### The task
With nothing added and nothing dropped, write out all of the entries below.

----

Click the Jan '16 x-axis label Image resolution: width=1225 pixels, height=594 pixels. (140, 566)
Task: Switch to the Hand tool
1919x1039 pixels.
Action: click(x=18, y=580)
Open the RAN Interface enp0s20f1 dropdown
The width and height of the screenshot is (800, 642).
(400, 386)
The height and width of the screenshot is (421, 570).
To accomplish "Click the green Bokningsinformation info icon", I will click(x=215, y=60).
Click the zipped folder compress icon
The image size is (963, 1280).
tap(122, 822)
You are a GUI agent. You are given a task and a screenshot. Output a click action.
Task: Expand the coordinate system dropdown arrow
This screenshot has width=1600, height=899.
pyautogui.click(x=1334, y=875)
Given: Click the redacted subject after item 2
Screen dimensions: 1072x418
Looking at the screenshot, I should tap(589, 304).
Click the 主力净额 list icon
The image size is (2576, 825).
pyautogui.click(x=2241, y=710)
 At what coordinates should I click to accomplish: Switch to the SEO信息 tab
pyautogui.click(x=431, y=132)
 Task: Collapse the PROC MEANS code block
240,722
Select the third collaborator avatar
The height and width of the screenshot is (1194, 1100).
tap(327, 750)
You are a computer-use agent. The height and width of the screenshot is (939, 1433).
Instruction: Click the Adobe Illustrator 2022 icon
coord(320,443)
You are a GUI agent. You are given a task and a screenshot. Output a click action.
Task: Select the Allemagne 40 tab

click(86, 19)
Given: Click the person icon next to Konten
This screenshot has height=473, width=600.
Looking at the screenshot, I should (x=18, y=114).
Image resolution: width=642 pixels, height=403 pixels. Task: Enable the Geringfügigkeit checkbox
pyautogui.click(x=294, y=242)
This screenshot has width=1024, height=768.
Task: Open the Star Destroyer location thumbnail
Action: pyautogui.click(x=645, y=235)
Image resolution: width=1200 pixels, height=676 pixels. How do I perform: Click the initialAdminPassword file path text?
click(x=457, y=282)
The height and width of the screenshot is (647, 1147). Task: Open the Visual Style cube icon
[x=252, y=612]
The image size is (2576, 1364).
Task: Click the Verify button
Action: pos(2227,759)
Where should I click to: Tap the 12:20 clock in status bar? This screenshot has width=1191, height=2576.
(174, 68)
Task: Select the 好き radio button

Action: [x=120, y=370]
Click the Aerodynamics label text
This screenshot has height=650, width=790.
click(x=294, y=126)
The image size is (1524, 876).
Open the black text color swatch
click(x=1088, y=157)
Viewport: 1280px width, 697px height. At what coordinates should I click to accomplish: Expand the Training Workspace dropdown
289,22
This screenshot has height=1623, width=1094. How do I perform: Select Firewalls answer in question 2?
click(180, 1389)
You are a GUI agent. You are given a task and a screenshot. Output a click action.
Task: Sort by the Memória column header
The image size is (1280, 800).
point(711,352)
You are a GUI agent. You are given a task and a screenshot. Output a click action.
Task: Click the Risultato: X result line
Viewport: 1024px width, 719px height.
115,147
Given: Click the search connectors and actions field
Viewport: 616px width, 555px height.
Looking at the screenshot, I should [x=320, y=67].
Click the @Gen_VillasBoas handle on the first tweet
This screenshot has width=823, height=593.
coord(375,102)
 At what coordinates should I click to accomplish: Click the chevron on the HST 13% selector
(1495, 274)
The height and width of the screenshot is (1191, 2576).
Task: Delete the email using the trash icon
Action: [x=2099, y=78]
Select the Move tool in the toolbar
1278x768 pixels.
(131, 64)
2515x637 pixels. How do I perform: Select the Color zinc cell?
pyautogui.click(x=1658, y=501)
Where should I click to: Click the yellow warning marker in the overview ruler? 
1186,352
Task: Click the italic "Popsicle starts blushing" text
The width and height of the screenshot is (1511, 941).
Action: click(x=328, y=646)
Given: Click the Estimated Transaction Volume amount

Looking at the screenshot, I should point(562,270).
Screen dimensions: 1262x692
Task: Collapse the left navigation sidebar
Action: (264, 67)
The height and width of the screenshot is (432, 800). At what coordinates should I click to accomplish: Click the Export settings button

----

### Output of the task
Click the Jan '16 x-axis label Image resolution: width=1225 pixels, height=594 pixels. (140, 566)
Task: Switch to the Hand tool
1919x1039 pixels.
Action: click(x=18, y=580)
Open the RAN Interface enp0s20f1 dropdown
The width and height of the screenshot is (800, 642).
(400, 386)
The height and width of the screenshot is (421, 570).
To accomplish "Click the green Bokningsinformation info icon", I will click(x=215, y=60).
Click the zipped folder compress icon
The image size is (963, 1280).
tap(122, 822)
You are a GUI agent. You are given a task and a screenshot. Output a click action.
Task: Expand the coordinate system dropdown arrow
This screenshot has width=1600, height=899.
pyautogui.click(x=1334, y=875)
Given: Click the redacted subject after item 2
Screen dimensions: 1072x418
Looking at the screenshot, I should tap(589, 304).
Click the 主力净额 list icon
The image size is (2576, 825).
pyautogui.click(x=2241, y=710)
 At what coordinates should I click to accomplish: Switch to the SEO信息 tab
pyautogui.click(x=431, y=132)
 Task: Collapse the PROC MEANS code block
240,722
Select the third collaborator avatar
The height and width of the screenshot is (1194, 1100).
tap(327, 750)
You are a computer-use agent. The height and width of the screenshot is (939, 1433).
Instruction: Click the Adobe Illustrator 2022 icon
coord(320,443)
You are a GUI agent. You are given a task and a screenshot. Output a click action.
Task: Select the Allemagne 40 tab

click(86, 19)
Given: Click the person icon next to Konten
This screenshot has height=473, width=600.
Looking at the screenshot, I should (x=18, y=114).
Image resolution: width=642 pixels, height=403 pixels. Task: Enable the Geringfügigkeit checkbox
pyautogui.click(x=294, y=242)
This screenshot has width=1024, height=768.
Task: Open the Star Destroyer location thumbnail
Action: pyautogui.click(x=645, y=235)
Image resolution: width=1200 pixels, height=676 pixels. How do I perform: Click the initialAdminPassword file path text?
click(x=457, y=282)
The height and width of the screenshot is (647, 1147). Task: Open the Visual Style cube icon
[x=252, y=612]
The image size is (2576, 1364).
Task: Click the Verify button
Action: pos(2227,759)
Where should I click to: Tap the 12:20 clock in status bar? This screenshot has width=1191, height=2576.
(174, 68)
Task: Select the 好き radio button

Action: [x=120, y=370]
Click the Aerodynamics label text
This screenshot has height=650, width=790.
click(x=294, y=126)
The image size is (1524, 876).
Open the black text color swatch
click(x=1088, y=157)
Viewport: 1280px width, 697px height. At what coordinates should I click to accomplish: Expand the Training Workspace dropdown
289,22
This screenshot has height=1623, width=1094. How do I perform: Select Firewalls answer in question 2?
click(180, 1389)
You are a GUI agent. You are given a task and a screenshot. Output a click action.
Task: Sort by the Memória column header
The image size is (1280, 800).
point(711,352)
You are a GUI agent. You are given a task and a screenshot. Output a click action.
Task: Click the Risultato: X result line
Viewport: 1024px width, 719px height.
115,147
Given: Click the search connectors and actions field
Viewport: 616px width, 555px height.
Looking at the screenshot, I should [x=320, y=67].
Click the @Gen_VillasBoas handle on the first tweet
This screenshot has width=823, height=593.
coord(375,102)
 At what coordinates should I click to accomplish: Click the chevron on the HST 13% selector
(1495, 274)
The height and width of the screenshot is (1191, 2576).
Task: Delete the email using the trash icon
Action: [x=2099, y=78]
Select the Move tool in the toolbar
1278x768 pixels.
(131, 64)
2515x637 pixels. How do I perform: Select the Color zinc cell?
pyautogui.click(x=1658, y=501)
Where should I click to: Click the yellow warning marker in the overview ruler? 
1186,352
Task: Click the italic "Popsicle starts blushing" text
The width and height of the screenshot is (1511, 941).
Action: click(x=328, y=646)
Given: Click the Estimated Transaction Volume amount

Looking at the screenshot, I should point(562,270).
Screen dimensions: 1262x692
Task: Collapse the left navigation sidebar
Action: (264, 67)
The height and width of the screenshot is (432, 800). At what coordinates should I click to accomplish: Click the Export settings button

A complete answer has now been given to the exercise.